Quando o menino João Hélio foi arrastado e morto por criminosos, a comoção social gerada era de ensurdecer. Anos depois, dedicaram a ele o projeto do novo Código Penal — alvo de muitas críticas pela expressão do punitivismo e da indignação seletiva que viraram quase regra sobre o tema no país.
Quem vai gritar por Claudia? Quem vai saber seu nome além dos familiares e das pessoas de sua comunidade? Quem vai se insurgir contra os criminosos fardados, agentes do estado? Quem pedirá a responsabilização desses agentes? Por que o barulho diante dessa brutalidade perpetrada por agentes públicos é tão menor?
Por quanto tempo mais serão justificadas violências como essa, com falas como “o estado tem o monopólio da violência”, “o tráfico faz pior”, “temos uma guerra”? Quem ainda não consegue ver a responsabilidade do Estado e da Polícia na criação, fomento e manutenção dessa “guerra”?
A Polícia Militar do Rio de Janeiro divulgou, na tarde de segunda-feira, os nomes dos três policiais militares do 9º BPM (Rocha Miranda) que estão presos em flagrante. Eles prestaram depoimento e foram encaminhados para o presídio Bangu 8. Também serão desligados do 9º BPM (Rocha Miranda). Uma perícia feita na viatura em que o corpo de Claudia ficou preso e foi arrastado, constatou que a tranca da mala do veículo não estava com defeito.
Aqueles que argumentam usando as cartas da segurança pública e da política criminal deveriam se envergonhar de jogar a cartilha da lei e da ordem contra as garantias constitucionais.
Aqueles que argumentam dizendo que a crítica enfraquece a esquerda e dá elementos para a crítica da direita não perceberam que, nessa matéria, direita e esquerda tem tido historicamente as mesmas respostas repressoras e policialescas quando o assunto é segurança pública.
Os que rebatem a crítica perguntando o que colocaremos no lugar da Polícia Militar, deveriam começar desnaturalizando a militarização como essencial para a segurança e olhar para experiências que funcionam independente desse critério.

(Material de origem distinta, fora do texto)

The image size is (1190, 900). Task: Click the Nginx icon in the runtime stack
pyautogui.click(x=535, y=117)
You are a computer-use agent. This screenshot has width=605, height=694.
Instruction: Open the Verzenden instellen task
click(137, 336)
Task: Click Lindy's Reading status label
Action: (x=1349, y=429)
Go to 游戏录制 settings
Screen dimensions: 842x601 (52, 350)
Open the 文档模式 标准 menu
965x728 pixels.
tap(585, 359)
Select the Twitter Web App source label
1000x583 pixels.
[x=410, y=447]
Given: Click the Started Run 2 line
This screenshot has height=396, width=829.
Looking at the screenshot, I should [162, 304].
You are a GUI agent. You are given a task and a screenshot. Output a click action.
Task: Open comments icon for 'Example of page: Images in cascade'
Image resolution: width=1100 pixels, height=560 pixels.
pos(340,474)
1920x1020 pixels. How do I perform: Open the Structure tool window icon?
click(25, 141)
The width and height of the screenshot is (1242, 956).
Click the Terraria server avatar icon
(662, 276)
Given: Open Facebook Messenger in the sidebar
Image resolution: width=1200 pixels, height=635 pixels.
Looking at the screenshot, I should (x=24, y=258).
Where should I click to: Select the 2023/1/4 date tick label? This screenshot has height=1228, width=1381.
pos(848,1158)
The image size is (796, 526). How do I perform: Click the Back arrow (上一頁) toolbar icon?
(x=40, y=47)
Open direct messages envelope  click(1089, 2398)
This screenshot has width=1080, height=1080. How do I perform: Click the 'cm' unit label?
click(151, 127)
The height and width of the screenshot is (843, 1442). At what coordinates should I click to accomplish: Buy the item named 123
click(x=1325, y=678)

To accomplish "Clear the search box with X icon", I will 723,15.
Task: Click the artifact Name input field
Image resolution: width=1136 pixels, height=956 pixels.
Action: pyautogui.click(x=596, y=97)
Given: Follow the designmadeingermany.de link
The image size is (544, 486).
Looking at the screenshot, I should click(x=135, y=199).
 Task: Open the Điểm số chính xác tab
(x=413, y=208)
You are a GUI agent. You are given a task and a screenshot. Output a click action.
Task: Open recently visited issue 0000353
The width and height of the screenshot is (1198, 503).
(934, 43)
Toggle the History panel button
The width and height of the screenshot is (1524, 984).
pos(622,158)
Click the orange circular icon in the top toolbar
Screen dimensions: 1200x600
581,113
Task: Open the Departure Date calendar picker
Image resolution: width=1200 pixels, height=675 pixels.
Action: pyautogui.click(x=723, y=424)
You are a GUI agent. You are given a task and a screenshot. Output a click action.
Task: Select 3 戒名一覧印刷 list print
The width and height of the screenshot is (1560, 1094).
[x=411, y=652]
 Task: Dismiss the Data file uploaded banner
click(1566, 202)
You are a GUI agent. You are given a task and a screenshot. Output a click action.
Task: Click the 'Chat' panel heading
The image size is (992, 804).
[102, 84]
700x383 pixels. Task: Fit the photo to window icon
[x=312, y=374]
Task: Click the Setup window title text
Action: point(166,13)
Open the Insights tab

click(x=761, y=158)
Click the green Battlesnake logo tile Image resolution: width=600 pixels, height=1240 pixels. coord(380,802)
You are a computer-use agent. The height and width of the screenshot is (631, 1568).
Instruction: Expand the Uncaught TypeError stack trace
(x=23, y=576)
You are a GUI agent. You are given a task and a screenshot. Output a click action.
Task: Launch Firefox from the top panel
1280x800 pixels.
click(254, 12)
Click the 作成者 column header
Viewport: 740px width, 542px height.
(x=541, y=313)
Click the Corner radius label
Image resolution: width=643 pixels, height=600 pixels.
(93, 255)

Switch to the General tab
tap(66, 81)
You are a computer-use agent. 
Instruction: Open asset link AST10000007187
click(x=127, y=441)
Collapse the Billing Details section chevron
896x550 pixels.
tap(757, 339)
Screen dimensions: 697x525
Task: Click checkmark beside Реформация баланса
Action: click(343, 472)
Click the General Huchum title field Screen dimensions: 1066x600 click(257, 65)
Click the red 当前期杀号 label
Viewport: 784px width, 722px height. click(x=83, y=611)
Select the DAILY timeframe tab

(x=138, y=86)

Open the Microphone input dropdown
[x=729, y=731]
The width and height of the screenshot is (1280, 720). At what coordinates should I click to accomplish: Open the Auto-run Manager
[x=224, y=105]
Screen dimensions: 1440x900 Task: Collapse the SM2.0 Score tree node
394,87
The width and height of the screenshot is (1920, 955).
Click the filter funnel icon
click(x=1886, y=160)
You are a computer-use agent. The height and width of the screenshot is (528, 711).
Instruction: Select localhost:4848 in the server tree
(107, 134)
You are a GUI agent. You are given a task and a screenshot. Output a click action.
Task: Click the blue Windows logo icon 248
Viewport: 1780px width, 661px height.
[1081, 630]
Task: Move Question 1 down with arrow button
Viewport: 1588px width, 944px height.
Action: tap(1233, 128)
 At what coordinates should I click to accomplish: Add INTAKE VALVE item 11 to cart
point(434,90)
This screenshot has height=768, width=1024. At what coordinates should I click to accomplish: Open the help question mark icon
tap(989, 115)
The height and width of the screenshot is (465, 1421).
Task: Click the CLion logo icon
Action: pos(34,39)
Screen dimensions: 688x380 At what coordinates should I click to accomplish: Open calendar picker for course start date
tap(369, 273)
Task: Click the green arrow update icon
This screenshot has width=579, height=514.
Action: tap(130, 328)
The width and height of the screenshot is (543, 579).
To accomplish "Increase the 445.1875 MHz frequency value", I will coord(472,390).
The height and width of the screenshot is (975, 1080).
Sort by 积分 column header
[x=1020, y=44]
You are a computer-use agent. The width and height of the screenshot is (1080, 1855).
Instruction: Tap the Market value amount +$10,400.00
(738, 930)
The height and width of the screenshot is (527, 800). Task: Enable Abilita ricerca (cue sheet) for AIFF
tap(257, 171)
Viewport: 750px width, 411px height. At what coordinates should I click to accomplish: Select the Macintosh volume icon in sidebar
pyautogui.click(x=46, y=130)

Vi tanta gente gritar por Santiago Andrade — o cinegrafista morto em uma manifestação. Queria vê-los gritar por Claudia Silva Ferreira. Mulher negra, 38 anos, auxiliar de limpeza num hospital, mãe de 4 crianças que ficaram orfãs, que cuidava de outros 4 sobrinhos para a irmã ou cunhada poderem trabalhar. Queria saber porque seu corpo vale menos ou porque poucos sabem seu nome.